# Assignment
In the records, each line holding "agent" must be reported.

# Raw data
+++

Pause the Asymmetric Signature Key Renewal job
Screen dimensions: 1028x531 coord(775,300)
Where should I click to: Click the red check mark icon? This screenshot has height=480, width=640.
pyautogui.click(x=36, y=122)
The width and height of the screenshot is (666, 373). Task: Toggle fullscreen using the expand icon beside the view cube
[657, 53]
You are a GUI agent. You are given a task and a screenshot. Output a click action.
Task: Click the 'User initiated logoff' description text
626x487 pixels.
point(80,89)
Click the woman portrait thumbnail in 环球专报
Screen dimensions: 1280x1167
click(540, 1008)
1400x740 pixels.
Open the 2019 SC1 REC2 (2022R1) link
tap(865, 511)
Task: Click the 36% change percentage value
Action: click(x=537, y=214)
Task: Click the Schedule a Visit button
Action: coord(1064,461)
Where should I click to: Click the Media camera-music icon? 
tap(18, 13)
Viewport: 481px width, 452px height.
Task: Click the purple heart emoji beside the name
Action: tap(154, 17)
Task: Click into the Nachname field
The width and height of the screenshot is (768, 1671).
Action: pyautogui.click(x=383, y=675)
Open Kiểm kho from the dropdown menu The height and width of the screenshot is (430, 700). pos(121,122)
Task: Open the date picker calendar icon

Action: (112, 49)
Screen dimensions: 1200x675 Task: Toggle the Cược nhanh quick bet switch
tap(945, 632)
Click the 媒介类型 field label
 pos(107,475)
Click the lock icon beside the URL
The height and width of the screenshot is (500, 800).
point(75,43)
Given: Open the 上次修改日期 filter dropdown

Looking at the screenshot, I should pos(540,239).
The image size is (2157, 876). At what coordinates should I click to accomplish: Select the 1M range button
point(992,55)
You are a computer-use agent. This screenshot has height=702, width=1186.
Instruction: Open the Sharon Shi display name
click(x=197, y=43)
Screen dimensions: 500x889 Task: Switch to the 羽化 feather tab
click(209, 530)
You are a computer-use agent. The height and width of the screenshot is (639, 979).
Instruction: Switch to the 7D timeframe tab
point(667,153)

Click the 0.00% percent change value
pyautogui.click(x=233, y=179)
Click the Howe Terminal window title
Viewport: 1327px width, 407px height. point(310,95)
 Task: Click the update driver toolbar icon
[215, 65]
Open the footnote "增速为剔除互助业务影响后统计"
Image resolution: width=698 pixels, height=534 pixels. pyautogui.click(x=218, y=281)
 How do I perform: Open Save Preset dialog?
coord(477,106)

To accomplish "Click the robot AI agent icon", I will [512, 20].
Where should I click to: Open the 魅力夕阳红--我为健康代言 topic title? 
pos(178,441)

+++

# Response area
You are a GUI agent. You are given a task and a screenshot. Output a click action.
You are a computer-use agent. This screenshot has height=702, width=1186.
You are a computer-use agent. The height and width of the screenshot is (639, 979).
To accomplish "Click the robot AI agent icon", I will [512, 20].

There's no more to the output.